──────── SOURCE ────────
# How do I know if I am paying too much?



## LisaTammy (Jun 4, 2014)

So I have been looking for this milk bottle for a while and now there is one on ebay.  The bottle is not super rare but it seems to be evading me lol. Anyhow I have never paid more than 9.99 for a milk bottle and usually pay 1-5 dollars.  Does anyone know if this bottle is worth this much? Most of the sellers bottles are all this price so I don't know. What do you think? http://www.ebay.com/itm/SCARCE-Soo-MI-Michigan-SOO-CREAMERY-DAIRY-Milk-Bottle-Sault-Saint-St-Marie-/171346689631?pt=LH_DefaultDomain_0&hash=item27e50efe5f      Thanks! Lisa


----------



## OsiaBoyce (Jun 4, 2014)

Never paid over $9.99. Wish I could say that, then I would not have much of a collection. If ya want it get it, then you can ask the question 'Did I pay to much?'. If ya don't spend it.........it's only paper.


----------



## Rockhounder55 (Jun 4, 2014)

If it's a bottle you really like, and really want, what ever you pay is not too much. []  ~Mike


----------



## UncleBruce (Jun 5, 2014)

It's only too much if you aren't paying your bills and not being charitable.  Your personal finances make that determination.


----------



## LisaTammy (Jun 5, 2014)

Thanks Bruce those were kinda the lines I was thinking along. Part of it is that I have seen this bottle sell a lot cheaper but who knows how long I would have to wait lol. On a different note I did get two dairies after digging through the hundreds at the resale shop. At five bucks each with beautiful ink, well worth it.Lisa


----------



## westernglassaddict (Jun 5, 2014)

I have always believed that it all averages out with some of my collection being dug by me which is zero cost in dollars ( just time and effort), and others purchased at bargain prices. The occasional bottle which I have been looking for if a NICE example is okay if the price is strong as in the grand scheme of things as the financial cost is included in the overall average. This is the formula I use when explaining to my wife why I just dropped a chunk of cash on a good bottle. I justify to myself that I never pay too much for a bottle...I just might buy it too soon. I cannot recall ever regretting buying a bottle for too much money...but I HAVE regretted not buying one when I had the chance.


----------



## LisaTammy (Jun 6, 2014)
──────── EXTRACTED DATA ────────
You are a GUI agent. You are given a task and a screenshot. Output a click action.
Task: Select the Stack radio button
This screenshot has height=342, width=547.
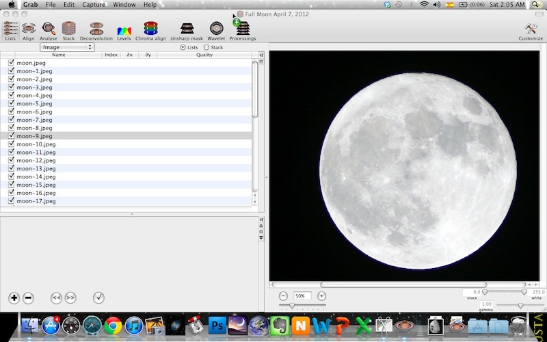pyautogui.click(x=206, y=48)
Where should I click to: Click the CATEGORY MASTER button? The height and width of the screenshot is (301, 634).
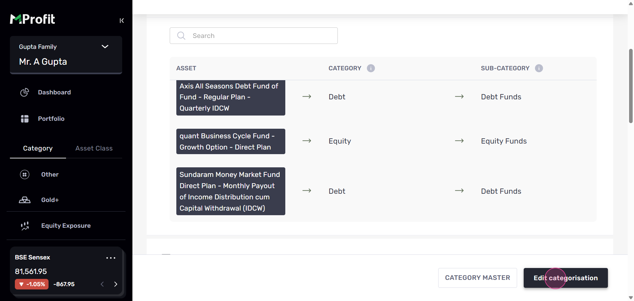(477, 278)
────────
* **EXERCISE SET**:
**1.** In the forum thread on milk bottle prices, translate the sentence "Your personal finances make that determination." into Spanish.
**2.** Continue the forum thread about what to pay for a milk bottle from where it stops.

* **ANSWERS TO THE PROBLEMS**:
**1.** Son tus finanzas personales las que lo determinan.

**2.**
westernglassaddict,That is a great way of looking at things, thanks for taking the time to reply.Lisa


----------



## RED Matthews (Jun 7, 2014)

There are a lot of old price guides.  The best one today is "/ Antique Trader BOTTLES " by Michael Polak.   It will tell you a lot about bottle collecting and values.  It will give you a logical value and if you get the item for half his stated price - your winning the game,  RED M.


----------



## RED Matthews (Jun 11, 2014)

Regarding the cost of bottle investing.  I have never paid big money for any of my collected glass, which now represents about 1500 items.  Historical flasks are wonderful but the idea of investing what they cost to have them - is insane in my world.  I have always looked for glass that had a story to tell about how it was made.  I have some pieces that are unique and some that I put too much money in, but I had to have them (for so I thought at the time!).  RED M


----------



## LisaTammy (Jun 11, 2014)

Yeah after doing some research I decided to buy it, now anxiously awaiting delivery.


----------



## Sir.Bottles (Jun 12, 2014)

LisaTammy said:
			
		

> Yeah after doing some research I decided to buy it, now anxiously awaiting delivery.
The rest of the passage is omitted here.